Desembargador Antonio Vinicius Amaro da Silveira
Presidente do Conselho de Comunicação Social".
Leia a nota da Ajuris
É inaceitável a manifestação do vereador Ramiro Rosário proferida na tarde desta quinta-feira (23/1) na Câmara de Vereadores de Porto Alegre. A manifestação transborda do legítimo direito do exercício da liberdade de expressão parlamentar para se transformar em um vil ataque à autonomia dos Poderes, podendo configurar quebra de decoro parlamentar e ato ilicito a ser apurado nas esferas civeis e criminais competentes.
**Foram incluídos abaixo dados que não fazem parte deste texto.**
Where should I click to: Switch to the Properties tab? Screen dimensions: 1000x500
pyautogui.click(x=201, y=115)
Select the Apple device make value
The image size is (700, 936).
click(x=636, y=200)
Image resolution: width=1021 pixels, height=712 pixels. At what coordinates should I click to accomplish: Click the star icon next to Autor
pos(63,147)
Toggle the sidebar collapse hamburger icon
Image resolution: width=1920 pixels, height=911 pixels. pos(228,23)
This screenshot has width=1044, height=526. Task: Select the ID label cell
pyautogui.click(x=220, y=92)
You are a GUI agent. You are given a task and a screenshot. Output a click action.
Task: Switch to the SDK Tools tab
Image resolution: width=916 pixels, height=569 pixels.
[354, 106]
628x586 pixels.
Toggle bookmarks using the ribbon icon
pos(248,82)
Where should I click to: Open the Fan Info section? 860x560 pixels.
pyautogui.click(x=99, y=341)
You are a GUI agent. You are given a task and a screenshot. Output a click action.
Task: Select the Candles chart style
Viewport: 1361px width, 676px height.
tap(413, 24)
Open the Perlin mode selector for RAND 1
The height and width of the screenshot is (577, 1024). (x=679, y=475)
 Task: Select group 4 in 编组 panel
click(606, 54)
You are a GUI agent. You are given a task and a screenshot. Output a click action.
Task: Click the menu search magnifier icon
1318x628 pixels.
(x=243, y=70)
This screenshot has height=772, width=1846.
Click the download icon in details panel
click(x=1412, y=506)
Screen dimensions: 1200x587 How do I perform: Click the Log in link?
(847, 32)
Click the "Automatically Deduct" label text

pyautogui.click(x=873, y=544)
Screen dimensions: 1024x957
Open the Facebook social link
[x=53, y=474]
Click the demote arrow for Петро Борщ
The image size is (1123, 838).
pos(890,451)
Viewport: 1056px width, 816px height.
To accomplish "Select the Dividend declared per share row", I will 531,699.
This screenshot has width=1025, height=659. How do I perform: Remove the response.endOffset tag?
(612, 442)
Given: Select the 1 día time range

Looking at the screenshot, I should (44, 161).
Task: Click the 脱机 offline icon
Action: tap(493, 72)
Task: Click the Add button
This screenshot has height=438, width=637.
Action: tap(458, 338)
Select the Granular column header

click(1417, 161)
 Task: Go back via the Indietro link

Tão grave quanto promover uma ruptura entre os Poderes é o anúncio do vereador de revelar dados pessoais do juiz que, em seu pleno exercício da função, proferiu decisão sobre caso a que foi provocado a se manifestar. Ameaçar revelar dados pessoais do juiz faz com que o vereador seja responsável pelo comprometimento da segurança física dele e de sua família.
A Associação dos Juízes do RS (AJURIS) não aceita que em nome do debate político, promovido por qualquer matriz ideológica, as juízas e juízes gaúchos sejam covardemente atacados. A democracia é sustentada pelo debate de alto nível e tem, no Judiciário, poder soberanamente constituído por decisão do povo brasileiro.